Which brings us to the final consideration of how best to interpret the findings of Wolf et al. We know that lesions in either vmPFC or in the amygdala produce similar deficits in social attention to the eyes in faces. Might lesions in one of these structures produce abnormal blood oxygenation level-dependent (BOLD) functional MRI signals in the other? We once carried out an experiment showing abnormal signals in the prefrontal cortex in patients who had bilateral amygdala lesions (Hampton et al., 2007), but the converse experiment remains to be done. Even more interesting are those cases or trials in which, despite their lesion, patients exhibit relatively normal performance—an occasional event that should not be dismissed as ‘variability’ or ‘noise’ as it constitutes valuable data in its own right. Lesions to the amygdala, for instance, can sometimes leave a relatively spared ability to recognize emotional facial expressions, but in these cases, there is an explanation that can be revealed with functional MRI: other regions of the brain seem to compensate (Becker et al., 2012).

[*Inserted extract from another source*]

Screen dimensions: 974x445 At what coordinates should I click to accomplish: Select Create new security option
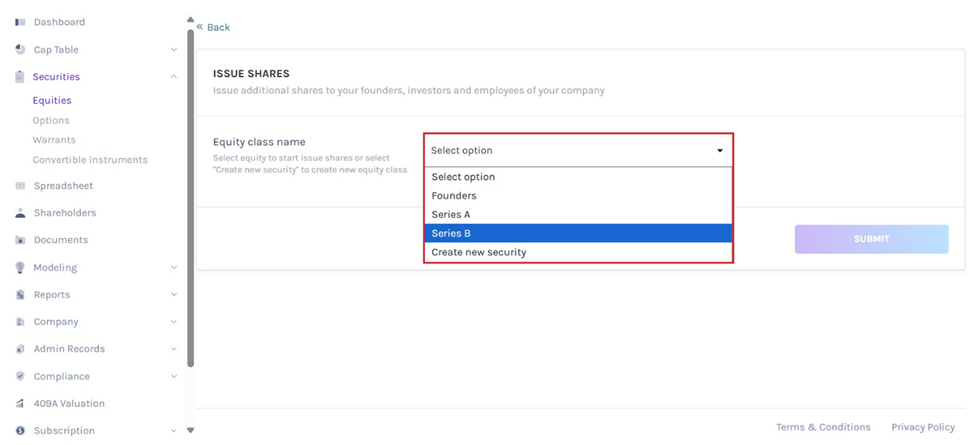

The extension to a whole-brain field of view (one of the undisputed virtues of functional MRI) will also provide a stronger link to psychiatric disorders in which vmPFC and/or amygdala are thought to be dysfunctional. Wolf et al. have thus provided a study that also suggests the experiment they should run next: put these three patients into a scanner and find out how their lesions influence processing in the rest of the brain.